Claims 7, 8, and 9 are rejected under 35 U.S.C. 103 as being unpatentable over Michielli in view of Kim as applied to claims 1-6, 10-11, 13-15, and 26-27 above, and Dixon et al. (Dixon, M. F., Halperin, I., & Bilokon, P. (2020). Machine learning in finance (Vol. 1170). New York, NY, USA: Springer International Publishing.), hereafter referred to as Dixon.

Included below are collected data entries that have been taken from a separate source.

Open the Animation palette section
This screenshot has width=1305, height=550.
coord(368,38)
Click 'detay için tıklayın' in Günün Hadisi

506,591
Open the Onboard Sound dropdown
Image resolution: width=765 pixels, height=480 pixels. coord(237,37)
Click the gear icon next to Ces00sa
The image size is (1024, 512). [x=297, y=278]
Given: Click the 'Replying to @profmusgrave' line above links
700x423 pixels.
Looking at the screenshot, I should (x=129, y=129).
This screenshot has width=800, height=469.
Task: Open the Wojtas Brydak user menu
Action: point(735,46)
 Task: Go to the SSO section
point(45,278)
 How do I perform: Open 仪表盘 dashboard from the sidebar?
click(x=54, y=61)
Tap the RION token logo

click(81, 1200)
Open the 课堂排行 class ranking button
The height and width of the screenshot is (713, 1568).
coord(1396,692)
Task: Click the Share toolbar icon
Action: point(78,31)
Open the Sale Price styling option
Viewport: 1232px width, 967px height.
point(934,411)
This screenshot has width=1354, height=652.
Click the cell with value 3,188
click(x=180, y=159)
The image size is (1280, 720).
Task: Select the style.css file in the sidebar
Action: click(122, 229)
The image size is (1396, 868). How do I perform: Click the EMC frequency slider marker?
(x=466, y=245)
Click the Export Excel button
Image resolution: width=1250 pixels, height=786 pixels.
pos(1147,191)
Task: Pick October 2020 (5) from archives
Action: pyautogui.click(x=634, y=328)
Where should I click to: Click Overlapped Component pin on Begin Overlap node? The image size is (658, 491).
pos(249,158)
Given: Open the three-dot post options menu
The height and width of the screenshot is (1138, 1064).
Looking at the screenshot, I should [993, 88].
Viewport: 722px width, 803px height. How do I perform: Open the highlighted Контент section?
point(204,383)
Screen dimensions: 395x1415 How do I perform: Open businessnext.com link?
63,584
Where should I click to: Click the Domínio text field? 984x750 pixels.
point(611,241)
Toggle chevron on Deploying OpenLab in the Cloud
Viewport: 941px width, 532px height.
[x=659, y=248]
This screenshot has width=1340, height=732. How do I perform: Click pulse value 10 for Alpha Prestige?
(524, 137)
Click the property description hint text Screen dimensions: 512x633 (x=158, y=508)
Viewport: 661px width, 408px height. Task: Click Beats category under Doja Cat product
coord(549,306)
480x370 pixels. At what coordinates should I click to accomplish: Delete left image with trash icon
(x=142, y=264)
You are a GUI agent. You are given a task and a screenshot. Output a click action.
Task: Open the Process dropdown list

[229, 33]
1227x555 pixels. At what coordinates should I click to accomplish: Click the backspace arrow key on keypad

Claim 7: Michielli in view of Kim teaches the limitations of claim 6. Dixon, in the same field of neural network transformations further teaches the following limitations which Michielli fails to teach:
The method of claim 6, wherein generating the block output comprises: computing an exponentially weighted smoothing sum of the (ii) the output of the delay component within the neural network block that operates on the respective transformed block input for the particular time step and (iii) the output of the delay component within the neural network block that operates on the respective transformed block inputs that have each been generated by the neural network block by applying the learned block transformation to the respective block input for each of all preceding time steps that precede the particular time step in the time step sequence; (Dixon, page 20, section 2.10, “Exponential smoothing is a type of forecasting or filtering method that exponentially decreases the weight of past and current observations to give smoothed predictions y˜t+1… Writing this as a geometric decaying autoregressive series back to the first observation:”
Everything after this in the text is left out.